Dataset excerpts
-- Opening Marker --
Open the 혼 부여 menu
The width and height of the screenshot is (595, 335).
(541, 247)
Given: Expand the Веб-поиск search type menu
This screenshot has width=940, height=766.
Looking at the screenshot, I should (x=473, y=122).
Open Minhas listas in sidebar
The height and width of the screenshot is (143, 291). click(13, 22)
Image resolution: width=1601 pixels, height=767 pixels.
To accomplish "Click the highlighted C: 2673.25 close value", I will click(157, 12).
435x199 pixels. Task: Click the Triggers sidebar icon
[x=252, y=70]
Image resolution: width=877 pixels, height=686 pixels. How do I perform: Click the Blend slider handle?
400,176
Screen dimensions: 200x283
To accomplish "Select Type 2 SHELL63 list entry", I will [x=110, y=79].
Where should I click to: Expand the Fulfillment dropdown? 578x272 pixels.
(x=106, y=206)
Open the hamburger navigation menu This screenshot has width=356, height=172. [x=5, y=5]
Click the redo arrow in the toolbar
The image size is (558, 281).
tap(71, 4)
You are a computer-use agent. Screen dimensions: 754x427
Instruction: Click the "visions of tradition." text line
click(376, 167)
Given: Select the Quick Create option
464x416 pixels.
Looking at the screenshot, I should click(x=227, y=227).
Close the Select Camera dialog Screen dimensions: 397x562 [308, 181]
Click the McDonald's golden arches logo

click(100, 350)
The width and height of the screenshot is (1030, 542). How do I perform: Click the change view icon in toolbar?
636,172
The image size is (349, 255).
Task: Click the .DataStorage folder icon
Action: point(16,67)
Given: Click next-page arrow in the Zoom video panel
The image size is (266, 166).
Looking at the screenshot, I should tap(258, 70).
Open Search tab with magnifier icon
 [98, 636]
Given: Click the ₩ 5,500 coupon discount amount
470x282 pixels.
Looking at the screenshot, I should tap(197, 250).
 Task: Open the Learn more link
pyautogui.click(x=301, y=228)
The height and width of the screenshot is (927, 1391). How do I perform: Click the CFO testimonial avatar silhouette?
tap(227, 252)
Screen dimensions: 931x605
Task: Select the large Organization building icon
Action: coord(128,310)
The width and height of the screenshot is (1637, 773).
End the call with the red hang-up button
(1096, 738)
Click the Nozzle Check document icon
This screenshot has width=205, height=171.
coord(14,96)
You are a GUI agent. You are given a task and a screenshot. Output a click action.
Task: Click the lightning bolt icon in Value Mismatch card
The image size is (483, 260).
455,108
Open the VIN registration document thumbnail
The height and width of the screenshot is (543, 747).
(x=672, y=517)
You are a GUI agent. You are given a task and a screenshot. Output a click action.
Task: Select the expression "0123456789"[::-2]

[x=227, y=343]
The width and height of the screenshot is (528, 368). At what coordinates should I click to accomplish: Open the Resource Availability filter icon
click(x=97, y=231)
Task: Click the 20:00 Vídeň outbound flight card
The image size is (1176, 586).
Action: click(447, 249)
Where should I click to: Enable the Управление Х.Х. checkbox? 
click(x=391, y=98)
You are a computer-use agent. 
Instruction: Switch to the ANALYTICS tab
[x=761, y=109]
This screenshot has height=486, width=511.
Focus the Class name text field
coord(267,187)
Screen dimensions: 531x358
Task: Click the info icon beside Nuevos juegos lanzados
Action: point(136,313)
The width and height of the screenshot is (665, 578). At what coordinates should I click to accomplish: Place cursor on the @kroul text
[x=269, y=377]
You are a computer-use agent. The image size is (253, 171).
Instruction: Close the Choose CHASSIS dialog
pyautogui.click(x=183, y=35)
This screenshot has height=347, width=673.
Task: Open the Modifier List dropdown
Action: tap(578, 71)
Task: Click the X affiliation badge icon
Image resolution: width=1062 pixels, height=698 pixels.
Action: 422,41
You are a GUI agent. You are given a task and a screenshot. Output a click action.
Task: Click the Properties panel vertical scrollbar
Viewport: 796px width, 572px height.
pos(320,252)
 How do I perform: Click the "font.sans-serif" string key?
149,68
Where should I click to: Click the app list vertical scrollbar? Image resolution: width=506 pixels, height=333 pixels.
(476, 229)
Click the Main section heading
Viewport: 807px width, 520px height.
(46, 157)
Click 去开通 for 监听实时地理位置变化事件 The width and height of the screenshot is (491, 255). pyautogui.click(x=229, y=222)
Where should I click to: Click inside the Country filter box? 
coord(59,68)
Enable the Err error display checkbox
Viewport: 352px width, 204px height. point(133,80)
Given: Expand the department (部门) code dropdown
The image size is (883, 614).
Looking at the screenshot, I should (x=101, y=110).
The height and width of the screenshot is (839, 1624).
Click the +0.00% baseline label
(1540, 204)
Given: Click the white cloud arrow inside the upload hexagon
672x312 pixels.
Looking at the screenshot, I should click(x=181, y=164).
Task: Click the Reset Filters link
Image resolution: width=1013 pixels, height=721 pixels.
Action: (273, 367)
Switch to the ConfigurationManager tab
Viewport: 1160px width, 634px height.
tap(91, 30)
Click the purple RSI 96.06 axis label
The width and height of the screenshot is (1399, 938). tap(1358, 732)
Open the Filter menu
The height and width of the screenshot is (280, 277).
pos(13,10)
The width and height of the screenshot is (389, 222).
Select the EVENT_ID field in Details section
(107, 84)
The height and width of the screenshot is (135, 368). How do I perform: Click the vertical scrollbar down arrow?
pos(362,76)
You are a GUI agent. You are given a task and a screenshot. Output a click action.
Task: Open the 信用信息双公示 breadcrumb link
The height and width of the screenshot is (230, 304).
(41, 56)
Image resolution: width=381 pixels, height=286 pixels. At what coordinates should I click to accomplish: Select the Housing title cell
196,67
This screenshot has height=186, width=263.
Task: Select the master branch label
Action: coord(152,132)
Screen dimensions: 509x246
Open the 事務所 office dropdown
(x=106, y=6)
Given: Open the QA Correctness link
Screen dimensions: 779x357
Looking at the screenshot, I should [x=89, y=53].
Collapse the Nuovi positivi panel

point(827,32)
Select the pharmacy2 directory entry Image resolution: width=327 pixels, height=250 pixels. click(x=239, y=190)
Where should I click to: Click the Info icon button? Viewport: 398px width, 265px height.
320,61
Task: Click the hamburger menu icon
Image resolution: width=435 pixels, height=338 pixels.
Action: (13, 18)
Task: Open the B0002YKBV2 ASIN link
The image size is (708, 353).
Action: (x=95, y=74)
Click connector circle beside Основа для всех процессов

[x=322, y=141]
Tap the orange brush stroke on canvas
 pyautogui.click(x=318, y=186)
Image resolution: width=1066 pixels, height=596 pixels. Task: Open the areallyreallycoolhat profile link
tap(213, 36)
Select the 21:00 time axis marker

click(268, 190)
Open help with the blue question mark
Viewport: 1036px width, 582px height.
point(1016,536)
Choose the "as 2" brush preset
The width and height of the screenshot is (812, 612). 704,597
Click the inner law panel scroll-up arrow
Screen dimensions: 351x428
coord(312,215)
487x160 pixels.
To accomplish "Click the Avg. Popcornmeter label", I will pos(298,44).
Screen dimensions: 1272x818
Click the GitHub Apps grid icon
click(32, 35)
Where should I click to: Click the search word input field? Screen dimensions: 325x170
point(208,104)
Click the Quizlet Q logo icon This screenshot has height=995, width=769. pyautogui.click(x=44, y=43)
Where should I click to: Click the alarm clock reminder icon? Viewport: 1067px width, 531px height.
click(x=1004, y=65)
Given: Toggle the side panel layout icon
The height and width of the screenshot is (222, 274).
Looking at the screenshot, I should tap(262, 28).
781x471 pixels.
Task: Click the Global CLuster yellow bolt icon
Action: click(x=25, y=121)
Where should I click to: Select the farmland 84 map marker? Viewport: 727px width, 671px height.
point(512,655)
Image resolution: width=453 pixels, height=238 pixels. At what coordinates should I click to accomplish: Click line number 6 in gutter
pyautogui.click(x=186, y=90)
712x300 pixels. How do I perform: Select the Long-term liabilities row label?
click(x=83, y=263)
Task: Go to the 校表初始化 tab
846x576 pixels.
-- Closing Marker --
_Exercise prompt_. Write out exactly the lines that run from the one containing "The height and width of the screenshot is (222, 274)." to the end of the records, both end lines included.

_Task response_.
The height and width of the screenshot is (222, 274).
Looking at the screenshot, I should tap(262, 28).
781x471 pixels.
Task: Click the Global CLuster yellow bolt icon
Action: click(x=25, y=121)
Where should I click to: Select the farmland 84 map marker? Viewport: 727px width, 671px height.
point(512,655)
Image resolution: width=453 pixels, height=238 pixels. At what coordinates should I click to accomplish: Click line number 6 in gutter
pyautogui.click(x=186, y=90)
712x300 pixels. How do I perform: Select the Long-term liabilities row label?
click(x=83, y=263)
Task: Go to the 校表初始化 tab
846x576 pixels.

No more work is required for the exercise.